§ MATERIAL SUPPLIED:
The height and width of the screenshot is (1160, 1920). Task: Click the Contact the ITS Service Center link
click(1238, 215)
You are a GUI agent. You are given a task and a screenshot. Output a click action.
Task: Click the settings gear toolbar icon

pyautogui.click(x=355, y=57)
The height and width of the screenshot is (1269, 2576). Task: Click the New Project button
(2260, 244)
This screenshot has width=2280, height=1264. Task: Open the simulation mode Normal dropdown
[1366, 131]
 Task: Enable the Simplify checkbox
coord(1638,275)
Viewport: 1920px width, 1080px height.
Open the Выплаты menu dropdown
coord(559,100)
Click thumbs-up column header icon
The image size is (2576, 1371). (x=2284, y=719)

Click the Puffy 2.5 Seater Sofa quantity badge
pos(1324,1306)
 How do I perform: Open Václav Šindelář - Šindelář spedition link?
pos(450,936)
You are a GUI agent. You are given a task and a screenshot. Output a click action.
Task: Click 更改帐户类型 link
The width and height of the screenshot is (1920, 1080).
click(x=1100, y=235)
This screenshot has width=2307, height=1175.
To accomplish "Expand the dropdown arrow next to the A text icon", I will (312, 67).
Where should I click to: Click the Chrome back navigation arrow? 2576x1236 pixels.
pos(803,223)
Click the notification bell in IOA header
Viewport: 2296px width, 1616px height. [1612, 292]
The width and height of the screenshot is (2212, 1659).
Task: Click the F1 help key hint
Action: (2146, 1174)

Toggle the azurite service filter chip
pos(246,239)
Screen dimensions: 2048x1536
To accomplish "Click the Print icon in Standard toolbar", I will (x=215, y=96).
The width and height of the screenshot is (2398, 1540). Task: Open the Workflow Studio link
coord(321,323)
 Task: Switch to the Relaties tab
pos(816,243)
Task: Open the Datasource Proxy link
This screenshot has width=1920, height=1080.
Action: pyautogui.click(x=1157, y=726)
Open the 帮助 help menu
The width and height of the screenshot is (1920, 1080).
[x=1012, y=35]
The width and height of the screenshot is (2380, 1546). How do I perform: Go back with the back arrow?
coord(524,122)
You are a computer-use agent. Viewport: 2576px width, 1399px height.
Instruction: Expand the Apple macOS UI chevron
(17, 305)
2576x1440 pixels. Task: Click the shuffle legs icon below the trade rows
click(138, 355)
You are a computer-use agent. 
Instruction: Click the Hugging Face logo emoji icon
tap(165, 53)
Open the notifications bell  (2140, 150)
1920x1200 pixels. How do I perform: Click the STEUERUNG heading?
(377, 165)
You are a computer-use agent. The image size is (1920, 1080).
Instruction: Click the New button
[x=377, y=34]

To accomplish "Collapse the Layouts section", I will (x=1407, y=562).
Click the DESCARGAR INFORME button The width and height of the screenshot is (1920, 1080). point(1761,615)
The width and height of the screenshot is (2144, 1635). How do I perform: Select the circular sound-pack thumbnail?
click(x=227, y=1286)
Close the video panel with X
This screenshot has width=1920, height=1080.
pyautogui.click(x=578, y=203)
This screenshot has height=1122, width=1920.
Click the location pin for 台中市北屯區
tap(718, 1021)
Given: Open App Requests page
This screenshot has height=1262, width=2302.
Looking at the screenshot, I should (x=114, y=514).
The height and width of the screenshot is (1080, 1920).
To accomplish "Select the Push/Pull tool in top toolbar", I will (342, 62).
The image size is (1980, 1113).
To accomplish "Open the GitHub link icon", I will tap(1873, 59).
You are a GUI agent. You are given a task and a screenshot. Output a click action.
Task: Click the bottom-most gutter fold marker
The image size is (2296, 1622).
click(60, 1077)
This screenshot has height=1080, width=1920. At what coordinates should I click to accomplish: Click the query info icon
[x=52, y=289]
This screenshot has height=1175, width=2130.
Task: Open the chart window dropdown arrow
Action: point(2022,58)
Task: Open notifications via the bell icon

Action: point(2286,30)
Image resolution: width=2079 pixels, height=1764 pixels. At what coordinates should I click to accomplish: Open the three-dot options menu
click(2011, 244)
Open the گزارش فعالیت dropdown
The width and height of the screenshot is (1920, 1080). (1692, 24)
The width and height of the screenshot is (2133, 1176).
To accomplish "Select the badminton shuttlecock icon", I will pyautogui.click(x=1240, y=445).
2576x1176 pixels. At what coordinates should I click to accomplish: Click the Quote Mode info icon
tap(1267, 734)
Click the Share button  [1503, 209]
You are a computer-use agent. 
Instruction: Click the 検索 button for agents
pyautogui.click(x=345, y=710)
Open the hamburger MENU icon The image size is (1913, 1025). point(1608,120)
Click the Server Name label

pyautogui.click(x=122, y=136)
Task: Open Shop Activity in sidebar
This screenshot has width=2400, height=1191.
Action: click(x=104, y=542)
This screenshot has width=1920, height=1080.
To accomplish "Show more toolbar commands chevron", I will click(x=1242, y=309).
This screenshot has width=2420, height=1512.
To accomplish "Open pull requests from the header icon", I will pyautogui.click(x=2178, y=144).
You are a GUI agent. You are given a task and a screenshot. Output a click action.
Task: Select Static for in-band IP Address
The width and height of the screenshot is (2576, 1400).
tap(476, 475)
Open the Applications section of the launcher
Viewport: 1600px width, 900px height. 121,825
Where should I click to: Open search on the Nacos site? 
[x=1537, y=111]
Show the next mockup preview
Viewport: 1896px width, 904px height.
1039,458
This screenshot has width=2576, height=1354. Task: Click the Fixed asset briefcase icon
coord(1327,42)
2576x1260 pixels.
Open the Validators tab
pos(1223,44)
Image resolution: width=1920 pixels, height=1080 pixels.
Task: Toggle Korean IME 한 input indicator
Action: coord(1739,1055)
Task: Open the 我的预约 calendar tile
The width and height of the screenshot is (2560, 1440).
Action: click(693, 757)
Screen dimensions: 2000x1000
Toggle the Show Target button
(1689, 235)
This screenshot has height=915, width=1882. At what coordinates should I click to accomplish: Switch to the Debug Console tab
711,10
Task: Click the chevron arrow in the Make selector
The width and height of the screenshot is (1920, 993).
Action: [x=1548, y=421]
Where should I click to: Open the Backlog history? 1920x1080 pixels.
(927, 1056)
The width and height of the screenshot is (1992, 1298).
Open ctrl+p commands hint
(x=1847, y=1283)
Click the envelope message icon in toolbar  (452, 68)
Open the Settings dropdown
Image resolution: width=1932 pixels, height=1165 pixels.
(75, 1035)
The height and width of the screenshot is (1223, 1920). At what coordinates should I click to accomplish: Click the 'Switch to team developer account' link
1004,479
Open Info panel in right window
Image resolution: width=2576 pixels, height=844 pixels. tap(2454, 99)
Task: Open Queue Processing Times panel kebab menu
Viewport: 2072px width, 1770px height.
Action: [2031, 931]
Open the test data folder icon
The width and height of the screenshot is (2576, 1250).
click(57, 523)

§ WHAT IS BEING ASKED: The material shown above is to be retyped in full, without alteration.

§ SOLVED EXERCISE:
The height and width of the screenshot is (1160, 1920). Task: Click the Contact the ITS Service Center link
click(1238, 215)
You are a GUI agent. You are given a task and a screenshot. Output a click action.
Task: Click the settings gear toolbar icon

pyautogui.click(x=355, y=57)
The height and width of the screenshot is (1269, 2576). Task: Click the New Project button
(2260, 244)
This screenshot has width=2280, height=1264. Task: Open the simulation mode Normal dropdown
[1366, 131]
 Task: Enable the Simplify checkbox
coord(1638,275)
Viewport: 1920px width, 1080px height.
Open the Выплаты menu dropdown
coord(559,100)
Click thumbs-up column header icon
The image size is (2576, 1371). (x=2284, y=719)

Click the Puffy 2.5 Seater Sofa quantity badge
pos(1324,1306)
 How do I perform: Open Václav Šindelář - Šindelář spedition link?
pos(450,936)
You are a GUI agent. You are given a task and a screenshot. Output a click action.
Task: Click 更改帐户类型 link
The width and height of the screenshot is (1920, 1080).
click(x=1100, y=235)
This screenshot has width=2307, height=1175.
To accomplish "Expand the dropdown arrow next to the A text icon", I will (312, 67).
Where should I click to: Click the Chrome back navigation arrow? 2576x1236 pixels.
pos(803,223)
Click the notification bell in IOA header
Viewport: 2296px width, 1616px height. [1612, 292]
The width and height of the screenshot is (2212, 1659).
Task: Click the F1 help key hint
Action: (2146, 1174)

Toggle the azurite service filter chip
pos(246,239)
Screen dimensions: 2048x1536
To accomplish "Click the Print icon in Standard toolbar", I will (x=215, y=96).
The width and height of the screenshot is (2398, 1540). Task: Open the Workflow Studio link
coord(321,323)
 Task: Switch to the Relaties tab
pos(816,243)
Task: Open the Datasource Proxy link
This screenshot has width=1920, height=1080.
Action: pyautogui.click(x=1157, y=726)
Open the 帮助 help menu
The width and height of the screenshot is (1920, 1080).
[x=1012, y=35]
The width and height of the screenshot is (2380, 1546). How do I perform: Go back with the back arrow?
coord(524,122)
You are a computer-use agent. Viewport: 2576px width, 1399px height.
Instruction: Expand the Apple macOS UI chevron
(17, 305)
2576x1440 pixels. Task: Click the shuffle legs icon below the trade rows
click(138, 355)
You are a computer-use agent. 
Instruction: Click the Hugging Face logo emoji icon
tap(165, 53)
Open the notifications bell  (2140, 150)
1920x1200 pixels. How do I perform: Click the STEUERUNG heading?
(377, 165)
You are a computer-use agent. The image size is (1920, 1080).
Instruction: Click the New button
[x=377, y=34]

To accomplish "Collapse the Layouts section", I will (x=1407, y=562).
Click the DESCARGAR INFORME button The width and height of the screenshot is (1920, 1080). point(1761,615)
The width and height of the screenshot is (2144, 1635). How do I perform: Select the circular sound-pack thumbnail?
click(x=227, y=1286)
Close the video panel with X
This screenshot has width=1920, height=1080.
pyautogui.click(x=578, y=203)
This screenshot has height=1122, width=1920.
Click the location pin for 台中市北屯區
tap(718, 1021)
Given: Open App Requests page
This screenshot has height=1262, width=2302.
Looking at the screenshot, I should (x=114, y=514).
The height and width of the screenshot is (1080, 1920).
To accomplish "Select the Push/Pull tool in top toolbar", I will (342, 62).
The image size is (1980, 1113).
To accomplish "Open the GitHub link icon", I will tap(1873, 59).
You are a GUI agent. You are given a task and a screenshot. Output a click action.
Task: Click the bottom-most gutter fold marker
The image size is (2296, 1622).
click(60, 1077)
This screenshot has height=1080, width=1920. At what coordinates should I click to accomplish: Click the query info icon
[x=52, y=289]
This screenshot has height=1175, width=2130.
Task: Open the chart window dropdown arrow
Action: point(2022,58)
Task: Open notifications via the bell icon

Action: point(2286,30)
Image resolution: width=2079 pixels, height=1764 pixels. At what coordinates should I click to accomplish: Open the three-dot options menu
click(2011, 244)
Open the گزارش فعالیت dropdown
The width and height of the screenshot is (1920, 1080). (1692, 24)
The width and height of the screenshot is (2133, 1176).
To accomplish "Select the badminton shuttlecock icon", I will pyautogui.click(x=1240, y=445).
2576x1176 pixels. At what coordinates should I click to accomplish: Click the Quote Mode info icon
tap(1267, 734)
Click the Share button  [1503, 209]
You are a computer-use agent. 
Instruction: Click the 検索 button for agents
pyautogui.click(x=345, y=710)
Open the hamburger MENU icon The image size is (1913, 1025). point(1608,120)
Click the Server Name label

pyautogui.click(x=122, y=136)
Task: Open Shop Activity in sidebar
This screenshot has width=2400, height=1191.
Action: click(x=104, y=542)
This screenshot has width=1920, height=1080.
To accomplish "Show more toolbar commands chevron", I will click(x=1242, y=309).
This screenshot has width=2420, height=1512.
To accomplish "Open pull requests from the header icon", I will pyautogui.click(x=2178, y=144).
You are a GUI agent. You are given a task and a screenshot. Output a click action.
Task: Select Static for in-band IP Address
The width and height of the screenshot is (2576, 1400).
tap(476, 475)
Open the Applications section of the launcher
Viewport: 1600px width, 900px height. 121,825
Where should I click to: Open search on the Nacos site? 
[x=1537, y=111]
Show the next mockup preview
Viewport: 1896px width, 904px height.
1039,458
This screenshot has width=2576, height=1354. Task: Click the Fixed asset briefcase icon
coord(1327,42)
2576x1260 pixels.
Open the Validators tab
pos(1223,44)
Image resolution: width=1920 pixels, height=1080 pixels.
Task: Toggle Korean IME 한 input indicator
Action: coord(1739,1055)
Task: Open the 我的预约 calendar tile
The width and height of the screenshot is (2560, 1440).
Action: click(693, 757)
Screen dimensions: 2000x1000
Toggle the Show Target button
(1689, 235)
This screenshot has height=915, width=1882. At what coordinates should I click to accomplish: Switch to the Debug Console tab
711,10
Task: Click the chevron arrow in the Make selector
The width and height of the screenshot is (1920, 993).
Action: [x=1548, y=421]
Where should I click to: Open the Backlog history? 1920x1080 pixels.
(927, 1056)
The width and height of the screenshot is (1992, 1298).
Open ctrl+p commands hint
(x=1847, y=1283)
Click the envelope message icon in toolbar  (452, 68)
Open the Settings dropdown
Image resolution: width=1932 pixels, height=1165 pixels.
(75, 1035)
The height and width of the screenshot is (1223, 1920). At what coordinates should I click to accomplish: Click the 'Switch to team developer account' link
1004,479
Open Info panel in right window
Image resolution: width=2576 pixels, height=844 pixels. tap(2454, 99)
Task: Open Queue Processing Times panel kebab menu
Viewport: 2072px width, 1770px height.
Action: [2031, 931]
Open the test data folder icon
The width and height of the screenshot is (2576, 1250).
click(57, 523)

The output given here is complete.